> _Your goal_:
Copy exactly the stretch of data below from the line with "Task: Click the Depo/Apotek flask icon" through the line with "Given: Expand the CONTROL folder node", including both of those lines.

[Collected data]
▶

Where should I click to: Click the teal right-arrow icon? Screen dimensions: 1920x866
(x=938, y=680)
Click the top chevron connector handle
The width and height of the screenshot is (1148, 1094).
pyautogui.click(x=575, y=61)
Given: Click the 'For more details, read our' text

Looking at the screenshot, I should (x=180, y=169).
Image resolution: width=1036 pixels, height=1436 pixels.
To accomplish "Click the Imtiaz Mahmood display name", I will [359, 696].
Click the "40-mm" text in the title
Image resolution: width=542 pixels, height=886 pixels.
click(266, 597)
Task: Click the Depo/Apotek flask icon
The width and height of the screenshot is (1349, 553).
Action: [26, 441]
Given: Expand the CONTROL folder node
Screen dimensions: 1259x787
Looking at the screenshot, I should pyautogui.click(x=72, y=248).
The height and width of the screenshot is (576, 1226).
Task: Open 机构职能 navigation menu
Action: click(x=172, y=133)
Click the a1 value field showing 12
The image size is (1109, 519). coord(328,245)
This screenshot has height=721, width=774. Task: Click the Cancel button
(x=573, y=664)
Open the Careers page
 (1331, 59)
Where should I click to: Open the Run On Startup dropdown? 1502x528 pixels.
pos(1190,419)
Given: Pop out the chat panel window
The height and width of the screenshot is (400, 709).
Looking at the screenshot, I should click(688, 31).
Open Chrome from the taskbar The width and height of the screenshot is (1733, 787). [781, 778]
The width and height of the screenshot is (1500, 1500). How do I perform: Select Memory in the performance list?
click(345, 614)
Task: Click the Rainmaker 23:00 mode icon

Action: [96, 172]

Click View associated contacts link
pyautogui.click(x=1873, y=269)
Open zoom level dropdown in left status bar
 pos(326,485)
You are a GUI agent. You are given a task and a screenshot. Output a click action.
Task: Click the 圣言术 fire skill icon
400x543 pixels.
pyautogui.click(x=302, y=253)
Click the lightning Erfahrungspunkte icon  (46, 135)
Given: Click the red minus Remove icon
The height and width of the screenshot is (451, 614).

◀

> _Worked solution_:
Task: Click the Depo/Apotek flask icon
The width and height of the screenshot is (1349, 553).
Action: [26, 441]
Given: Expand the CONTROL folder node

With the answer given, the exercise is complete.